▶ ИСХОДНЫЙ ФРАГМЕНТ
______

Петр Кропоткин - Записки революционера
Учебник физики Ленца, которым мы пользовались, не был плох (большая часть учебников в военно-учебных заведениях была составлена лучшими учеными того времени), но он устарел: в эти годы шла уже перестройка физических теорий. В силу этого наш преподаватель, следовавший собственной методе, начал составлять краткий конспект по своему предмету, и этот конспект мы отдавали литографировать. Случилось, однако, так, что через две-три недели составлять конспект пришлось мне. Как хороший педагог, Чарухин предоставил это мне всецело и сам читал лишь корректуры. Отделы о теплоте, электричестве и магнетизме пришлось писать заново, вводя новейшие теории, и таким образом я составил почти полный учебник физики, который отлитографирован для употребления в корпусе. Легко понять, как помогла мне впоследствии эта работа.
Во втором классе мы стали также изучать химию. И для нее мы имели великолепного преподавателя - артиллерийского офицера Петрушевского, страстного любителя предмета, сделавшего несколько важных исследований.
Годы 1859-1861 были временем расцвета точных наук. Грове, Клаузиус, Джоуль и Сегэн доказали, что теплота и электричество суть лишь различные формы движения. Около этого времени Гельмгольц начал свои исследования о звуке, которые составили эпоху в науке. Тиндаль в своих популярных лекциях, так сказать, прикоснулся к самым атомам и молекулам. Герард и Авогадро ввели в химию теорию замещений, а Менделеев, Лотар Мейер и Ньюландс открыли периодическую законность химических элементов. Дарвин своим "Происхождением видов" совершил полный переворот в биологических науках, а Карл Фогт и Молешотт, следуя за Клодом Бернаром, создали физиологическую психологию.
То было время всеобщего научного возрождения. Непреодолимый поток мчал всех к естественным наукам, и в России вышло тогда много очень хороших естественнонаучных книг в русских переводах. Я скоро понял, что основательное знакомство с естественными науками и их методами необходимо для всякого, для какой бы деятельности он ни предназначал себя. Нас соединилось пять или шесть человек, и мы завели род химической лаборатории. При помощи самых простых приборов, указанных для начинающих в превосходном учебнике Штекгардта, мы засели в комнате двух товарищей, братьев Замыцких, за химические опыты. Отец их, отставной адмирал, был очень рад, что дети его с такой пользой употребляют время, и не препятствовал нам собираться по воскресеньям и праздникам в "лаборатории", находившейся рядом с его кабинетом. Руководствуясь учебником Штекгардта, мы проделали все указанные там опыты. Должен прибавить, что мы чуть не подожгли дом и не раз отравляли воздух во всех комнатах хлором и тому подобными зловонными веществами. Но старый адмирал относился к этому очень добродушно. Когда мы за обедом рассказывали старику наши приключения, он тоже сообщал нам, как раз с товарищами чуть не спалил дом, преследуя менее полезную цель, чем мы, именно приготовляя жженку. А добрейшая мать товарищей говорила между припадками удушливого кашля: "Что ж, ничего не поделаешь, если для ваших занятий вам нужно возиться с такими снадобьями".

______

▶ ВЫДЕРЖКА ИЗ ИСТОЧНИКА
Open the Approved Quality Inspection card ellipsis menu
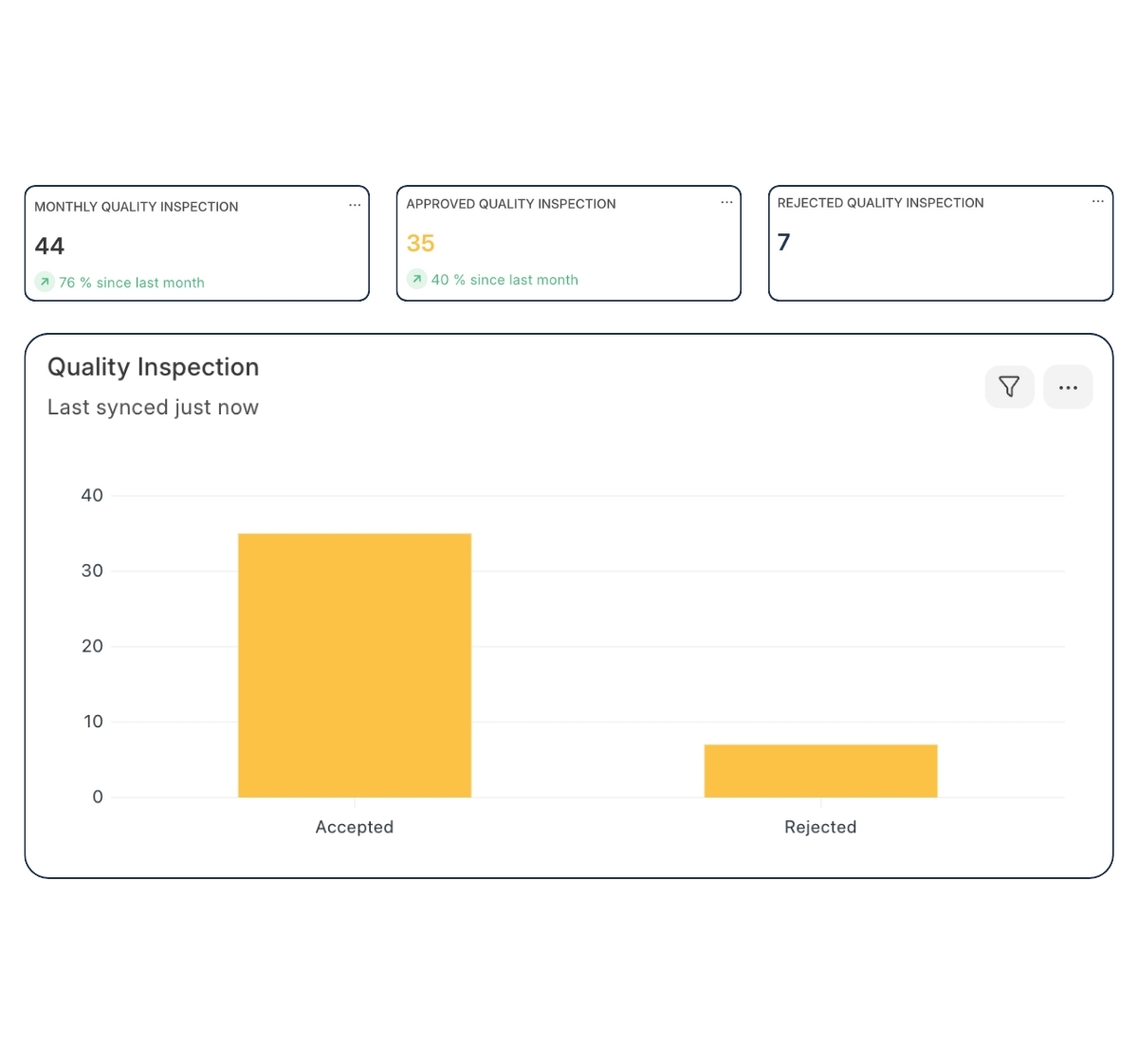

______

▶ ЗАДАНИЯ
1. Кто, согласно отрывку из «Записок революционера» выше, преподавал химию во втором классе?
2. Перепишите из отрывка из «Записок революционера» выше всё, от слов «Годы 1859-1861 были» до слов «создали физиологическую психологию.».

▶ ОЖИДАЕМЫЕ ОТВЕТЫ
1. Артиллерийский офицер Петрушевский.

2.
Годы 1859-1861 были временем расцвета точных наук. Грове, Клаузиус, Джоуль и Сегэн доказали, что теплота и электричество суть лишь различные формы движения. Около этого времени Гельмгольц начал свои исследования о звуке, которые составили эпоху в науке. Тиндаль в своих популярных лекциях, так сказать, прикоснулся к самым атомам и молекулам. Герард и Авогадро ввели в химию теорию замещений, а Менделеев, Лотар Мейер и Ньюландс открыли периодическую законность химических элементов. Дарвин своим "Происхождением видов" совершил полный переворот в биологических науках, а Карл Фогт и Молешотт, следуя за Клодом Бернаром, создали физиологическую психологию.